• Post author:
  • Post category:PySpark
  • Post last modified:March 27, 2024
  • Reading time:10 mins read
You are currently viewing PySpark Parse JSON from String Column | TEXT File

In this PySpark article I will explain how to parse or read a JSON string from a TEXT/CSV file and convert it into DataFrame columns using Python examples, In order to do this, I will be using the PySpark SQL function from_json().

Advertisements

1. Read JSON String from a TEXT file

In this section, we will see how to parse a JSON string from a text file and convert it to PySpark DataFrame columns using from_json() SQL built-in function.

Below is a JSON data present in a text file,


{"Zipcode":704,"ZipCodeType":"STANDARD","City":"PARC PARQUE","State":"PR"}
{"Zipcode":704,"ZipCodeType":"STANDARD","City":"PASEO COSTA DEL SUR","State":"PR"}
{"Zipcode":709,"ZipCodeType":"STANDARD","City":"BDA SAN LUIS","State":"PR"}
{"Zipcode":76166,"ZipCodeType":"UNIQUE","City":"CINGULAR WIRELESS","State":"TX"}
{"Zipcode":76177,"ZipCodeType":"STANDARD","City":"FORT WORTH","State":"TX"}
{"Zipcode":76177,"ZipCodeType":"STANDARD","City":"FT WORTH","State":"TX"}
{"Zipcode":704,"ZipCodeType":"STANDARD","City":"URB EUGENE RICE","State":"PR"}
{"Zipcode":85209,"ZipCodeType":"STANDARD","City":"MESA","State":"AZ"}
{"Zipcode":85210,"ZipCodeType":"STANDARD","City":"MESA","State":"AZ"}
{"Zipcode":32046,"ZipCodeType":"STANDARD","City":"HILLIARD","State":"FL"}

We can easily read this file with a read.json() method, however, we ignore this and read it as a text file in order to explain from_json() function usage.


from pyspark.sql import SparkSession,Row
spark = SparkSession.builder.appName('SparkByExamples.com').getOrCreate()

#read json from text file
dfFromTxt=spark.read.text("resources/simple_zipcodes_json.txt")
dfFromTxt.printSchema()

This read the JSON string from a text file into a DataFrame value column.
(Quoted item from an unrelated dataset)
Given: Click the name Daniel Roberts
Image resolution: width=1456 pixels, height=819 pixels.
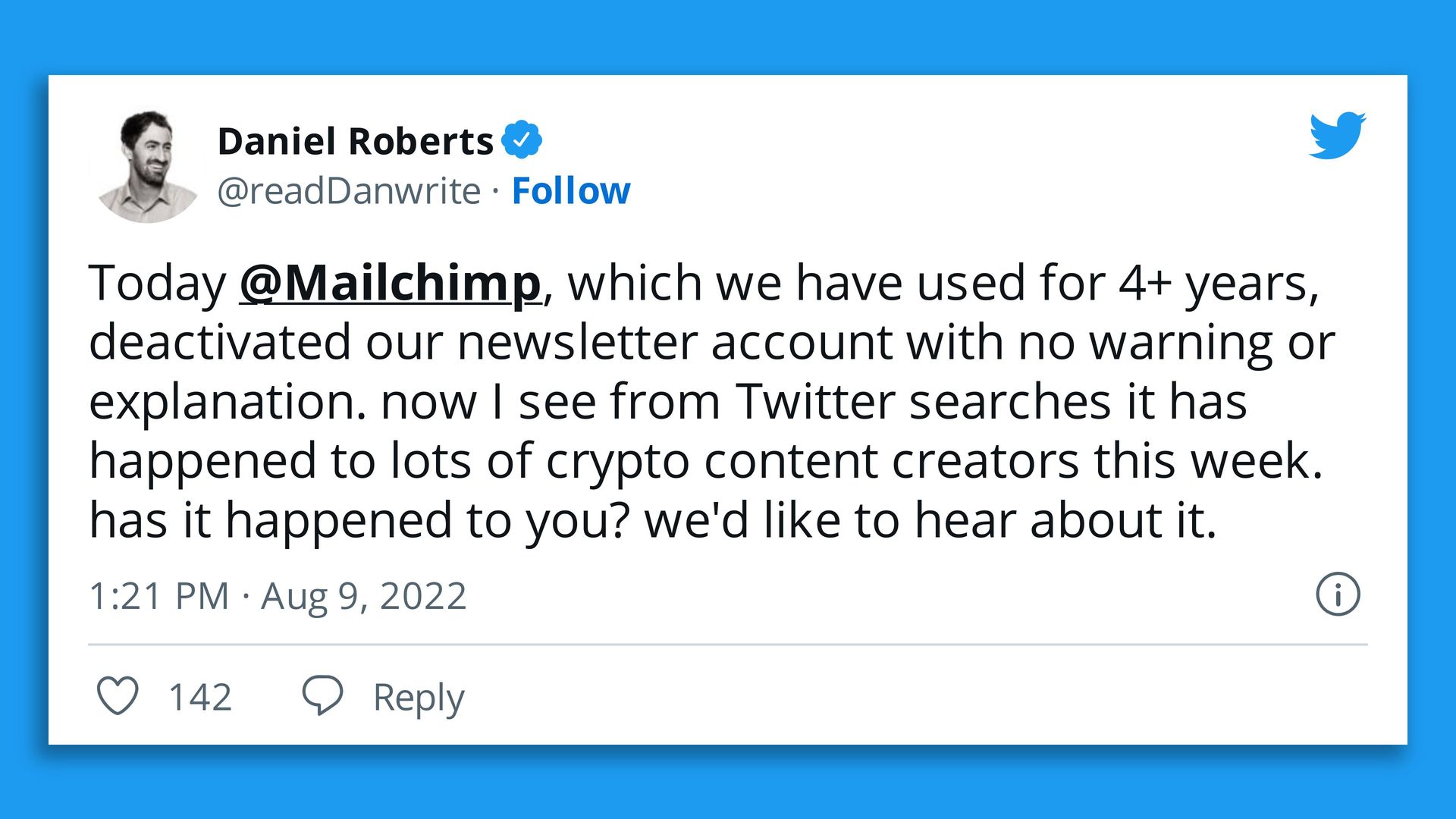Looking at the screenshot, I should tap(356, 139).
Below is the schema of DataFrame.


root
 |-- value: string (nullable = true)

2. Parse JSON String Column & Convert it to Multiple Columns

Now, let’s parse the JSON string from the DataFrame column value and convert it into multiple columns using from_json(), This function takes the DataFrame column with JSON string and JSON schema as arguments. so, let’s create a schema for the JSON string.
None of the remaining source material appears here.